- [Records for processing]
****************************************

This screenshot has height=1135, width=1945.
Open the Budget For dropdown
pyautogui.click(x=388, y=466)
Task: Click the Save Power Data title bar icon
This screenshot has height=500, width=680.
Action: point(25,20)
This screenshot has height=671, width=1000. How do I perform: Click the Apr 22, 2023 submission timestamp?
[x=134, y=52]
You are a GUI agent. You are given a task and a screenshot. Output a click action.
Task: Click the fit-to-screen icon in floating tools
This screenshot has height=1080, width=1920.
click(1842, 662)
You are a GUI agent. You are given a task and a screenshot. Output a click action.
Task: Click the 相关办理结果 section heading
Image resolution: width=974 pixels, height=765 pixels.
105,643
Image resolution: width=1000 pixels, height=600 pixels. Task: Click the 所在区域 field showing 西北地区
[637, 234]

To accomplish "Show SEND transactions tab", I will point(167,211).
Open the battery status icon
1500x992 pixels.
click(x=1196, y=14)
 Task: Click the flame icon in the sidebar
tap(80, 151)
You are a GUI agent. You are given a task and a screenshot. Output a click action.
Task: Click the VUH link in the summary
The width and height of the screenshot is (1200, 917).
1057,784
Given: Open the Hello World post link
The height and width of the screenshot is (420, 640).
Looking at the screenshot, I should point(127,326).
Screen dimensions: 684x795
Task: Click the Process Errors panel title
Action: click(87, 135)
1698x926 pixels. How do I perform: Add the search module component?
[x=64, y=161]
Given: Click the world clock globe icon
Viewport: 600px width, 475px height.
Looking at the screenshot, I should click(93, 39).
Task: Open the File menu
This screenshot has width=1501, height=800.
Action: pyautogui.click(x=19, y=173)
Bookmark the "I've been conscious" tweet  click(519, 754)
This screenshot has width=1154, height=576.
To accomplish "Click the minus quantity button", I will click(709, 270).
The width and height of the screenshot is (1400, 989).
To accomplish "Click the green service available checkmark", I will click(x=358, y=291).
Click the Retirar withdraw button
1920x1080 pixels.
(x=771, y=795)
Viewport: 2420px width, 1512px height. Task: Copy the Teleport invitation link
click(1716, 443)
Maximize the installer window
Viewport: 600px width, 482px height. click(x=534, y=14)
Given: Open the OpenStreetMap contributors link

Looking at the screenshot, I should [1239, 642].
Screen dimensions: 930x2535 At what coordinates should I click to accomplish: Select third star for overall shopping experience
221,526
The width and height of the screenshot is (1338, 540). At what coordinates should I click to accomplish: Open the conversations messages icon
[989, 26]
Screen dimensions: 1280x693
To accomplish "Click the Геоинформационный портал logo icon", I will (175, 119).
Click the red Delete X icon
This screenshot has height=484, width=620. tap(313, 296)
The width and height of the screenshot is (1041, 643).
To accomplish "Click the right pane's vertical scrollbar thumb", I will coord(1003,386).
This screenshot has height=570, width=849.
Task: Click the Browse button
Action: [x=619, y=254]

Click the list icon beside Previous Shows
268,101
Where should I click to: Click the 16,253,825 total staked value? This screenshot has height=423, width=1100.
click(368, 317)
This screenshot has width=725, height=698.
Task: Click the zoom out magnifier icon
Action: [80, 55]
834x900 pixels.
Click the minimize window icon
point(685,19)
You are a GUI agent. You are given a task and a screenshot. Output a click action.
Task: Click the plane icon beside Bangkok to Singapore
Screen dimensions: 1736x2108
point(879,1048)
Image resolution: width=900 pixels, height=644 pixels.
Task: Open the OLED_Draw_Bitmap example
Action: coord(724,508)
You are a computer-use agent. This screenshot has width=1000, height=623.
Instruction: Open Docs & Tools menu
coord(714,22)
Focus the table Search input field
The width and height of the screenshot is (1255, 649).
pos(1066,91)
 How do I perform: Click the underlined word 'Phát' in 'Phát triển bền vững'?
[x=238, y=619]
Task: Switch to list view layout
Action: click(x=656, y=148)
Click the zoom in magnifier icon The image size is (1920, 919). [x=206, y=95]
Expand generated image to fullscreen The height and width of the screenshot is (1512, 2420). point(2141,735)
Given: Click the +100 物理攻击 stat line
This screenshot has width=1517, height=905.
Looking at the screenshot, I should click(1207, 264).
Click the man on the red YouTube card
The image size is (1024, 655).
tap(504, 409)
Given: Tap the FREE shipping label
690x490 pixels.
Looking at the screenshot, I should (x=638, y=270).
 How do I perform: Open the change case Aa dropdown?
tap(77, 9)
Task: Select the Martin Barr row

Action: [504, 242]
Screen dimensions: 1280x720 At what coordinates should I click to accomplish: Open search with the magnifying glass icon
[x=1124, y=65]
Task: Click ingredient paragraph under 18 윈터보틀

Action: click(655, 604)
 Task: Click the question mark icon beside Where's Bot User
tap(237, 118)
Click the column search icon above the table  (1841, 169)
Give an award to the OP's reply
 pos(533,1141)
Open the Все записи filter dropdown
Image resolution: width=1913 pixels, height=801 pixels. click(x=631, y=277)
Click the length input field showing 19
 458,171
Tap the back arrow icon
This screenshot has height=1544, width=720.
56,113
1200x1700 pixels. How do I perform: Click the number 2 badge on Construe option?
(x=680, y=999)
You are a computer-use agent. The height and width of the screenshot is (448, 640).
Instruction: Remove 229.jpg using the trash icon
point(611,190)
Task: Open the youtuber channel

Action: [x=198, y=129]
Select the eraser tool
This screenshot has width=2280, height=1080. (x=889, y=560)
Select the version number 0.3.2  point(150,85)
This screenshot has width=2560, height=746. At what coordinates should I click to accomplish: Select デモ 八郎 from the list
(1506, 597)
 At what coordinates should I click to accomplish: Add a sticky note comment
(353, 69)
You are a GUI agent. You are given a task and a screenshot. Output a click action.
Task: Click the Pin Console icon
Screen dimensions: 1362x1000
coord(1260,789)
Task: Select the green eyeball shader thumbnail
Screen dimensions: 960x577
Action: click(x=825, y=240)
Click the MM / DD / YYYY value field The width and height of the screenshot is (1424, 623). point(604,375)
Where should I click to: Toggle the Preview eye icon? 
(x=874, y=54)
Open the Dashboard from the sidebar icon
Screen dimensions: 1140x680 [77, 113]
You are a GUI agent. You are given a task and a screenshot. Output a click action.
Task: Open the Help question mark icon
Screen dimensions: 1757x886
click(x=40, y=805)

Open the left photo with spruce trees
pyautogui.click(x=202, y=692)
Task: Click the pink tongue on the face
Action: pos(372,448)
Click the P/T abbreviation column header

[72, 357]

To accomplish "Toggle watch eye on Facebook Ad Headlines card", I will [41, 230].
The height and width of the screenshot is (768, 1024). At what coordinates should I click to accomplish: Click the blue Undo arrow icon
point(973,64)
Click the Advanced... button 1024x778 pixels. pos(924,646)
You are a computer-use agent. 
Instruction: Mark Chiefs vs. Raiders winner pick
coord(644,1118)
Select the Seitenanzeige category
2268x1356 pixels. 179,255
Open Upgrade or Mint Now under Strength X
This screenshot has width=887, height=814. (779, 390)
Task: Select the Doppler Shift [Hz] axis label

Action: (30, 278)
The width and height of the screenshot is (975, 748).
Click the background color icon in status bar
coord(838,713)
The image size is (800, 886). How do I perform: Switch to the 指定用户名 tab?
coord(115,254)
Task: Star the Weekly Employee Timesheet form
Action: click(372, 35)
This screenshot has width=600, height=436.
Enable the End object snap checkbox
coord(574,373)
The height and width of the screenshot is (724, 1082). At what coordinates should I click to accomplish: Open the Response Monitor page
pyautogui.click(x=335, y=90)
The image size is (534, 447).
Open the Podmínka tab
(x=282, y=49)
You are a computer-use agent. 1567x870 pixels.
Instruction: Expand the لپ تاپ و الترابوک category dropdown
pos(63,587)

****************************************

- [Prompt] Write out the records again from the start through the line containing "[x=134, y=52]", with each request included, and shift every click coordinate in the answers by adding 91 to it.

- [Output of the task]
This screenshot has height=1135, width=1945.
Open the Budget For dropdown
pyautogui.click(x=479, y=557)
Task: Click the Save Power Data title bar icon
This screenshot has height=500, width=680.
Action: point(116,111)
This screenshot has height=671, width=1000. How do I perform: Click the Apr 22, 2023 submission timestamp?
[x=225, y=143]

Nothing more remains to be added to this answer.